No antigo testamento a bíblia já dava indicio da intercessão dos venerados santos. O primeiro testemunho da bíblia dessa doutrina encontra-se no livro do profeta Jeremias:
“E o Senhor disse-me: ainda que Moisés e Samuel se pusessem diante de mim, a minha alma não se inclinaria para este povo;tira-os da minha face e retirem-se” (Jer 15, 1).
Samuel e Moisés estavam mortos no tempo de Jeremias, como poderiam interceder?
Como sabemos os hereges virão com aquele versículo decorado de sempre:
“Mediador entre Deus e os homens” Essa é uma das maiores provas que os hereges só sabem decorar meia dúzias de versículos , já que na mesma carta se diz:
  1.  Antes de tudo, peço que se façam súplicas, orações, intercessões, ação de graças, por todas as pessoas,
  2.  pelos reis e pelas autoridades em geral, para que possam levar uma vida calma e tranqüila, com toda a piedade e dignidade.

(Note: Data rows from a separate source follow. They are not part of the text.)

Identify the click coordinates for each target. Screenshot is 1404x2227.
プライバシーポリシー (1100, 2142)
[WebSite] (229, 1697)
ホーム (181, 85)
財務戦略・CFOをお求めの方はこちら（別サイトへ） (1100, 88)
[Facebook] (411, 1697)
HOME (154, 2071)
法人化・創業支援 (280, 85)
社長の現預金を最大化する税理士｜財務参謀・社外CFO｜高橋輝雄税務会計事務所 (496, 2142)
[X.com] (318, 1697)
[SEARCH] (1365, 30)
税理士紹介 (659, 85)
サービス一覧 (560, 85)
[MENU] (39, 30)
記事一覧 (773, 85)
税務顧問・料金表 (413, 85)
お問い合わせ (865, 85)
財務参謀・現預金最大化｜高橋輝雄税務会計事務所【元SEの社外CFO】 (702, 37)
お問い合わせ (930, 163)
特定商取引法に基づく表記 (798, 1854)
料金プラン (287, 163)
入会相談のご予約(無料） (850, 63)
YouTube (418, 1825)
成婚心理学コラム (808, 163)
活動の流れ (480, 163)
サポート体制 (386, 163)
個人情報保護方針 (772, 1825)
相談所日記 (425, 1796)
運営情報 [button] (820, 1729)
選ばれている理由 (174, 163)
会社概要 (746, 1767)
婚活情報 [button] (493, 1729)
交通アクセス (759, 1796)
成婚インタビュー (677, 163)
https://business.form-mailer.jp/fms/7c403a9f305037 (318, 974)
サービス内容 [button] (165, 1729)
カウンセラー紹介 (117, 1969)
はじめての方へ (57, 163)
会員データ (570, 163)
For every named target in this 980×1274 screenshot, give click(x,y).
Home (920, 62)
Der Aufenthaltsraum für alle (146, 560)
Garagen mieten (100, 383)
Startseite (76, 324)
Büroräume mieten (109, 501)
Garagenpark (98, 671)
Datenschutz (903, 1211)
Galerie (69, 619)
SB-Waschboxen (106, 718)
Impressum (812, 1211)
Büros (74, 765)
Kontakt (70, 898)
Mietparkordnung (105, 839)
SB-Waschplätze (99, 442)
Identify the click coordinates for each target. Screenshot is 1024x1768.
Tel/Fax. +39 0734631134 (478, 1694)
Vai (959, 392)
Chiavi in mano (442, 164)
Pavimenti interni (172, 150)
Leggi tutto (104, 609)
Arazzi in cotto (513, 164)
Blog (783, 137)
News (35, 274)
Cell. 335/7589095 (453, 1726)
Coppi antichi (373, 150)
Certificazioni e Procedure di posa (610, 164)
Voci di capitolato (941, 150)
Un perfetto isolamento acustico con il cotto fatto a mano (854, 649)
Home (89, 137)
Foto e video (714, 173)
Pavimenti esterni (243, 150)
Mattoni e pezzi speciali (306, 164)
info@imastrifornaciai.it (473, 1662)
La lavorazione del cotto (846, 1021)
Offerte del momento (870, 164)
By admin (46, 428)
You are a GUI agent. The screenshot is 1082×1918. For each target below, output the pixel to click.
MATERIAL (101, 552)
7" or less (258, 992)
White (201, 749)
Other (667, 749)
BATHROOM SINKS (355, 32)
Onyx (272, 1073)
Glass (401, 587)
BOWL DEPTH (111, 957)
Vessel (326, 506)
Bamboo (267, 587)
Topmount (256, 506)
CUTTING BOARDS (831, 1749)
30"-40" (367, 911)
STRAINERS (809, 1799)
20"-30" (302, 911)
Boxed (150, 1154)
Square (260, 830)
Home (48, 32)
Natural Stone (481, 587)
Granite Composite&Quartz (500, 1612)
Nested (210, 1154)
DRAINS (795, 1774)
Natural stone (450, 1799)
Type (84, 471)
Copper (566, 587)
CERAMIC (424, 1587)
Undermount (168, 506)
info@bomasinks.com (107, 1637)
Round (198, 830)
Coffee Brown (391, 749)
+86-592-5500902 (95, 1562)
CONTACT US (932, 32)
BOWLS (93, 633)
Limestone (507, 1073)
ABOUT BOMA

  3. Isto é bom e agradável a Deus, nosso Salvador.
  4. Ele quer que todos sejam salvos e cheguem ao conhecimento da verdade.
  5. Pois há um só Deus e um só mediador entre Deus e a humanidade: o homem Cristo Jesus,
Nós católicos também cremos que só existe um mediador entre Deus e os homens, que é Nosso Senhor Jesus Cristo, mas cremos também que os santos são contados como membros da Igreja, que é verdadeiramente o corpo de Cristo, isso explica o porquê da Sagrada escritura dar o título de mediador também a Moisés :
“Eu fui naquele tempo intérprete e mediador entre o Senhor e vós”.(Dt 5, 5)
E de admitir na carta na carta de São Tiago (que acabamos de ler) mediadores secundários.
Os que assistem esse vídeo não se surpreendam com os ataques que virão posteriormente dos protestantes, logicamente os mesmos tentarão provar através de clichês que :
“Os santos não são onipresentes ,logo não podem atender tantos pedidos de intercessão ao mesmo tempo e outros que seguem a mesma linha de raciocínio.”
Ora o tempo após morte é totalmente diferente do cronos, o que conhecemos, pois o tempo cronológico é medido do deslocamento entre uma ação até seu termino, por exemplo:
O dia tem 24horas, isso ocorre porque a Terra ao girar em torno de si mesma no movimento de translação está fazendo que a posição da luz do sol mude. Mas como podemos ver esse deslocamento prevê um começo, meio e fim. Ora a eternidade não possui nenhuma dessas características.
Essa explicação da eternidade protestante é desonesta e ironicamente põe freios e limites na eternidade, os protestantes têm muito a explicar sobre como chegaram à brilhante conclusão de uma eternidade com começo, meio e fim.
E os primeiros cristãos acreditavam no que?
S. Clemente que viveu no primeiro século cristão diz:
“Os que suportaram com confiança, herdaram glória e honra; foram exaltados, e Deus os inscreveu no seu memorial pelos séculos dos séculos. Amém” (S. Clemente de Roma, aos Coríntios, n. 45.8)
Orígenes, pelo ano 250 d.C., afirmava que:
“virtudes nesta vida são definitivamente aperfeiçoadas no além. Ora, a mais valiosa de todas é a caridade; esta, portanto, na outra vida é ainda mais ardente do que na vida presente. Por conseguinte, os santos exercem seu amor sobre os irmãos na terra, mediante a intercessão dirigida a Deus em favor das necessidades destes peregrinos”
Santo Inácio, já no ano 107 d.C., – na iminência de seu martírio – escreveu: 
“Meu espírito se sacrifica por vós, não somente agora, mas também quando eu chegar a Deus”(Santo Inácio de Antioquia, tralianos, n. 13,3)
Essas citações já tiram outra mentira dos hereges, que a intercessão dos santos foi criada no século quarto pela famosa “pagazinazação do cristianismo”
A pergunta que nos fica é: Porque Lutero e Calvino são superiores aos primeiros cristãos?